Three children presumed dead after explosion at mountain lodge |

Three children presumed dead after explosion at mountain lodge

the associated press
Delta County Sheriff Sgt. William Palmer mans a road block on Stevens Gulch road below the Electric Mountain Lodge Sunday, March 20, 2005, in Paonia, Colo. The lodge was destroyed by an explosion Saturday. (AP Photo/The Denver Post, Ed Kosmicki)

PAONIA ” Three children are presumed dead in an explosion that leveled a remote lodge in western Colorado, the sheriff said Monday, and searchers were combing the rubble for their bodies.

“We’re putting teams up there to start the recovery and continue the investigation,” Delta County Sheriff Fred McKee said.

The three children, ages 3, 12 and 16, were from the same extended family that owned the lodge, McKee said. The family was “doing as well as could be expected,” he said. The victims’ names were not released.

Authorities said 16 people were taken to the hospital with injuries ranging from smoke inhalation to “serious compound fractures.”

Despite heavy snowfall overnight, searchers got one piece of heavy equipment up a rugged mountain trail to start clearing the charred remains of the lodge, McKee said.

An explosion and fire Saturday quickly leveled the Electric Mountain Lodge, leaving only two chimneys and smoldering rubble, witnesses said. Authorities have said the explosion may have been caused by propane, which was used to heat the lodge.

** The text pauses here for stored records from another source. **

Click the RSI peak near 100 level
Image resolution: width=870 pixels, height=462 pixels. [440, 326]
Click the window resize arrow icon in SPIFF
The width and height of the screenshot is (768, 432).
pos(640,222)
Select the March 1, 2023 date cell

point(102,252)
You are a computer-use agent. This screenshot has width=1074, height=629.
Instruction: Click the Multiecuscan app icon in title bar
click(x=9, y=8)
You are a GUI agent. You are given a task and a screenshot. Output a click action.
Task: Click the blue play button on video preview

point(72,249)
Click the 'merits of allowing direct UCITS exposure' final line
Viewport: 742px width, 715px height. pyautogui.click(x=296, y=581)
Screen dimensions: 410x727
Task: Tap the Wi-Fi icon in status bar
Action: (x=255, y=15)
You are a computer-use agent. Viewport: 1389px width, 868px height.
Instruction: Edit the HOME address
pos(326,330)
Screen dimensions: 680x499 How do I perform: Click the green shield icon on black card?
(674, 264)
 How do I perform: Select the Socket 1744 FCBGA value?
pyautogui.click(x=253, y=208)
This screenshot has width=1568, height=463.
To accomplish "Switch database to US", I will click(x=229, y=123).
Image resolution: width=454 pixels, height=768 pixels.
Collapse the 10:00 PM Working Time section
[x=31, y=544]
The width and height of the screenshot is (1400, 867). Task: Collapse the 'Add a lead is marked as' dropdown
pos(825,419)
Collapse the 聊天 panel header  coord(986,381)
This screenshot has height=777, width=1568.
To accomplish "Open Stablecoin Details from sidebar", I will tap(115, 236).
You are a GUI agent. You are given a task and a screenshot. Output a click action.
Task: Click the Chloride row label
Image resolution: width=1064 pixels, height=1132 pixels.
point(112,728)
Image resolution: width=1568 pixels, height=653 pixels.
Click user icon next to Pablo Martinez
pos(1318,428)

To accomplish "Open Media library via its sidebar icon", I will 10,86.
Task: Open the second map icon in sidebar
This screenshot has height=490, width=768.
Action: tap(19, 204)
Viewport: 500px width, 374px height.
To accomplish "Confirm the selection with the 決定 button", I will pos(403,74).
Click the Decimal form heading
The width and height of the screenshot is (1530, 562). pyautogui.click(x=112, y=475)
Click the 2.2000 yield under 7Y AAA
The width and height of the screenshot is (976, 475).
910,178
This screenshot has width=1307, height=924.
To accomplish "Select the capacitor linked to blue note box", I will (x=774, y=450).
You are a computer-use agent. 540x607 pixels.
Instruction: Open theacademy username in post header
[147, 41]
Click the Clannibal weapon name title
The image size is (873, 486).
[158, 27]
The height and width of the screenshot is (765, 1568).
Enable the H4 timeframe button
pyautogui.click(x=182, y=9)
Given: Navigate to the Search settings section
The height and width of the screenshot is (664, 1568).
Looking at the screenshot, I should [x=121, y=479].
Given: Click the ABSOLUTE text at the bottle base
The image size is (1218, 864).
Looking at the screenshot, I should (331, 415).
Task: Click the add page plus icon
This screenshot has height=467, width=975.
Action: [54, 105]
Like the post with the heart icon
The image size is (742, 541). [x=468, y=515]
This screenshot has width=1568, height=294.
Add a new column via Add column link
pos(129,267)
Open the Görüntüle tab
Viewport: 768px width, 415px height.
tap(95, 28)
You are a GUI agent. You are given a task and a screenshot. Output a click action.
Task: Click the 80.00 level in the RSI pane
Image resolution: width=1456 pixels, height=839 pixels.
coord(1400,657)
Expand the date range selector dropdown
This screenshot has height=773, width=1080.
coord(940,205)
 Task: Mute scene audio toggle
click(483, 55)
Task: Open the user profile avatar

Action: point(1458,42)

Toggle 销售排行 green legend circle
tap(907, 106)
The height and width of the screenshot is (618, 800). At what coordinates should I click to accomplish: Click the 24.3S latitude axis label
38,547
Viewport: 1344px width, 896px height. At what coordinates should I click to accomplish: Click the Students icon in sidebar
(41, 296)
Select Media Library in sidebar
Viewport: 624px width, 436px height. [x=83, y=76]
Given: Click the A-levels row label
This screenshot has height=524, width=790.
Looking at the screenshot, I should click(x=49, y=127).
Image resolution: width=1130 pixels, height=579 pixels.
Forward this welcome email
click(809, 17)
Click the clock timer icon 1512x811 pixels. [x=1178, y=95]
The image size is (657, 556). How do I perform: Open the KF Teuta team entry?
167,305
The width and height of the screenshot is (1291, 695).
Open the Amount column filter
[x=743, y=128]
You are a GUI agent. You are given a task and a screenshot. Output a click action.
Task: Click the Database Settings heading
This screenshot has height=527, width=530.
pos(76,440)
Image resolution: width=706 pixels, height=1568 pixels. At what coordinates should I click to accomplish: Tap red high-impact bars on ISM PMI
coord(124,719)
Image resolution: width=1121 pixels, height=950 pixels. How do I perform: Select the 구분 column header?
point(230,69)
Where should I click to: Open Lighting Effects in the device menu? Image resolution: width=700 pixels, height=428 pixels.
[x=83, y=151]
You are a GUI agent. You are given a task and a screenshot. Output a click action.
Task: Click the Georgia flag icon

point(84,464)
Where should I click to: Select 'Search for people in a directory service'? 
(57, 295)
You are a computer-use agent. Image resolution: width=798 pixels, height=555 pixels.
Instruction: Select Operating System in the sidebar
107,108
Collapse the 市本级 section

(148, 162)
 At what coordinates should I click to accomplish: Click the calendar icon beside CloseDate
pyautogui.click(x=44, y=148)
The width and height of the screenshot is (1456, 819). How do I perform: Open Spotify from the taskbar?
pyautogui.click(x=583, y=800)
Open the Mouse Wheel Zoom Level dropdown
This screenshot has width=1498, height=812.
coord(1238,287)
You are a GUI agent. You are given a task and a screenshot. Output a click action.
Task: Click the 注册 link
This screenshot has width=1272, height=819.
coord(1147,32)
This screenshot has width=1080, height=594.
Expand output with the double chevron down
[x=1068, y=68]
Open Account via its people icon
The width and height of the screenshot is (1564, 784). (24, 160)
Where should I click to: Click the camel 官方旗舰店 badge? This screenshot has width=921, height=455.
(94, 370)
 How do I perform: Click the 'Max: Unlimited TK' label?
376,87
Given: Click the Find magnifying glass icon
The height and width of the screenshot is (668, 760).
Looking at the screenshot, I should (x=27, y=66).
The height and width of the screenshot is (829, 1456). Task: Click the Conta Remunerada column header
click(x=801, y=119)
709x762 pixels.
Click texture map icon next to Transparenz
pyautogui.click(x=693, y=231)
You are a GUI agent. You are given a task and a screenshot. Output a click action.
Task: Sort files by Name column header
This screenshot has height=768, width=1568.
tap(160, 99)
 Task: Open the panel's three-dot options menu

The lodge was on a creek surrounded by aspen trees and mountain meadows on the scenic Grand Mesa in the Gunnison National Forest, about 230 miles southwest of Denver.

Heavy, deep snow made access difficult for rescue workers, who used helicopters and snowmobiles to transport injured people off the mountain Saturday. The lodge is about 17 miles from Paonia up a steep road, most of which is unpaved and only accessible by snowmobile in the winter.

Dozens of residents with snowmobiles around the small town of 1,500 swarmed to the scene Saturday to help rescuers reach the lodge.

Don Holt, 39, and his brother Brad, 41, a volunteer firefighter, used their own snowmobiles to carry firefighters and medical personnel to the remote site. They were among the first people called to the trailhead just outside of town.

“The victims that were at the lodge, the ones that were injured, were obviously upset. They had just been through and seen some pretty traumatic events,” Don Holt said. “It was a somber, gut-wrenching, heartfelt ordeal.”

He said people were helping and comforting each other but giving medical personnel the space they needed.

“Those scenes and those scenarios are always hard, especially when kids are involved. That was the hardest part of it,” Holt said.

Some people standing outside the lodge when it exploded rushed inside to help those inside before flames engulfed the structure, McKee said.

Two of the business partners in the lodge, Mike and Nancy Hughes, were among the injured. Mike Hughes was listed in serious condition Monday at St. Mary’s Hospital in Grand Junction; Nancy Hughes was in fair condition. Their injuries were not disclosed. A hospital spokeswoman did not immediately return a message Monday morning.

Paonia resident Mike Hinton, 47, said he works at a coal mill with Mike Hughes, but that his co-worker spent a lot of his time at the lodge. “It’s like his second life,” Hinton said. “He was always up there.”

The Rev. Rick Clair, pastor of the nearby Crawford United Methodist Church, said he rushed to a school serving as a command center Saturday night in Paonia after hearing about the explosion.

“I came up to see what I could do, and we just took care of the families as best we could,” he said. Townspeople began to gather, bringing food, clothing and other supplies for the victims, he said.

“It’s kind of heartening,” said Deven Felix, a helicopter pilot who flew to the lodge to help out. “You hear about stories about people in big cities, people getting hurt and people walking by. That’s definitely not happening here.”

Many people were scared and cold when they first arrived at the school, Red Cross volunteer Terry Wilson said.

“There were some concerned people, understandably,” said Wilson, his voice shaking as he described a scene of people checking names on a missing persons list. “They were definitely hovering around the list,” he said.